Auch hier die letzten Plätze von hinten nach vorn: Sarah McTernan (Irland), Pænda (Österreich), Srbuk (Armenien), Carousel (Lettland) und Roko (Kroatien). Riesige Abweichungen gab es dabei zwischen Juroren und Zuschauern nicht. Gut, aus dem Televoting bekam die Österreicherin keinen einzigen Punkt. Dafür waren die Zuschauer für den kroatischen Engelskitsch von Roko aufgeschlossener. Den größten Unterschied gab es (erwartungsgemäß) aber bei Litauen, das in der Bottom-5 gar nicht auftaucht: Die Juroren sahen Jurij Veklenko auf dem vorletzten Platz. Die votingstarke litauische Diaspora brachte ihm im Televoting jedoch auf Rang 8.

Foto: Andres Putting

Sarah McTernan stolperte – für die meisten erwartungsgemäß – über ihren unauffälligen Song, der auch durch eine kunterbunte, aber dennoch langweilige Performance nicht gerettet werden konnte. Langweilig und für die Zuschauer unemotional waren auch die Acts von Pænda und Carousel. Gerade den lettischen Beitrag hat man in ähnlicher Form schon auf diversen Stadtfesten mittelgroßer Städte erlebt – und das deutlich lebendiger.

Foto: Andres Putting

Die Armenier scheinen etwas das Gespür für den ESC verloren zu haben. Da haben sie mit Srbuk eine talentierte Vollblutkünstlerin und dann lassen sie sie eine Poprocknummer singen, die niemanden berührt. Die Aktion, die Aussage des Liedes mit einer Kamerafahrt über die leere Halle zu untermalen, war wohl der größte Schuss in den Ofen und ließ im Pressezentrum wirklich alle ratlos zurück. Zu verkopft und nicht nachvollziehbar – und damit aussichtslos.

Foto: Thomas Hanses

Bleibt das Rätsel Kroatien. Zumindest ist es das für mich. Denn eigentlich hatte der Beitrag alles, um es zumindest ins Finale zu schaffen: Ein – nunja – interessanter Künstler mit einer großartigen Stimme, eine im positiven Sinne klassische Ballade und eine herrlich kitschig-überdrehte Inszenierung mit leichtverständlichen Stilmitteln. Warum schnitt das nicht besser ab? War einfach die Konkurrenz zu stark? Immerhin spielte Sergey Lazarev im selben Halbfinale in einer ähnlichen Liga und mit den nordmazedonischen und moldawischen Beiträgen gab es ebenfalls starke Konkurrenz im Lager der klassischen Ballade.

Finale

Zuverlässig wie ein Schweizer Uhrwerk landeten wieder einmal mehrere Big-5-Länder sowie der Gastgeber auf den letzten Plätzen im Finale: Großbritannien letzter, Deutschland vorletzter, Gastgeber Israel viertletzter und Spanien fünftletzter. Der Direktqualifikation dieser Beiträge heftete auch in diesem Jahr nicht besonders viel Erfolg an. Dabei waren die Nieten für Großbritannien, Deutschland und Israel abzusehen und von den Fans und Wettbüros erwartet. Lediglich Spanien (Foto unten ) wurde nur aufgrund des letzten Platzes bei den Juroren so weit nach hinten durchgereicht.

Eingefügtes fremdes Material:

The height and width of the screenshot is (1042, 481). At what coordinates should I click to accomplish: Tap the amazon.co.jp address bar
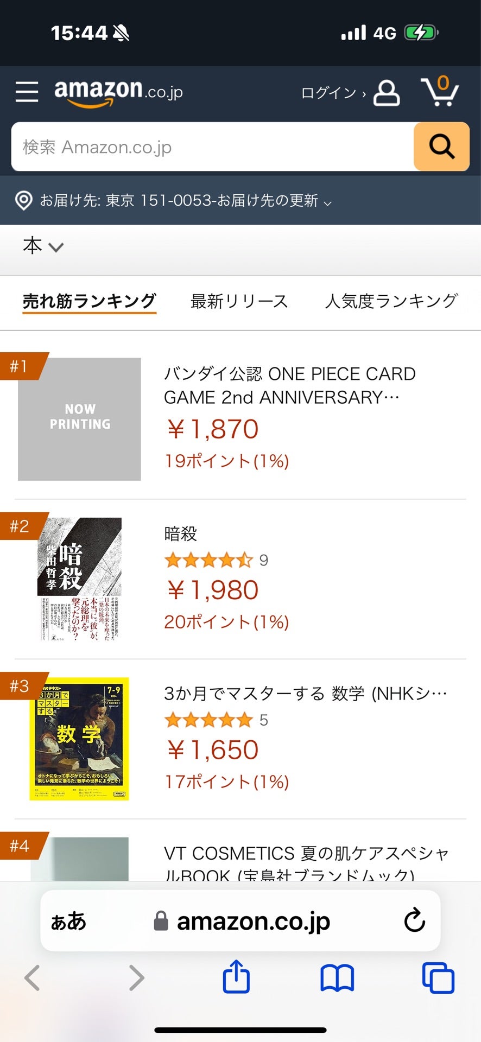(x=241, y=920)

Über den leider berechtigten vorletzten Platz Deutschlands haben wir bereits viel diskutiert. Michael Rice entging einem „I’m sorry … zero points“-Desaster bei den Zuschauern nur aufgrund von drei Punkten aus Irland. Dort dürfte er durch seine The X Factor-Teilnahme und seinen Sieg bei der BBC-Musikshow All Together Now vereinzelte Fans haben. Ansonsten war der nette, aber unauffällige Song von einem weitgehend uninspirierten Auftritt, der so auch bereits in den 1980er Jahren hätte erfolgen können, begleitet und somit chancenlos. Über Michaels fehlendes Charisma haben wir da noch gar nicht gesprochen.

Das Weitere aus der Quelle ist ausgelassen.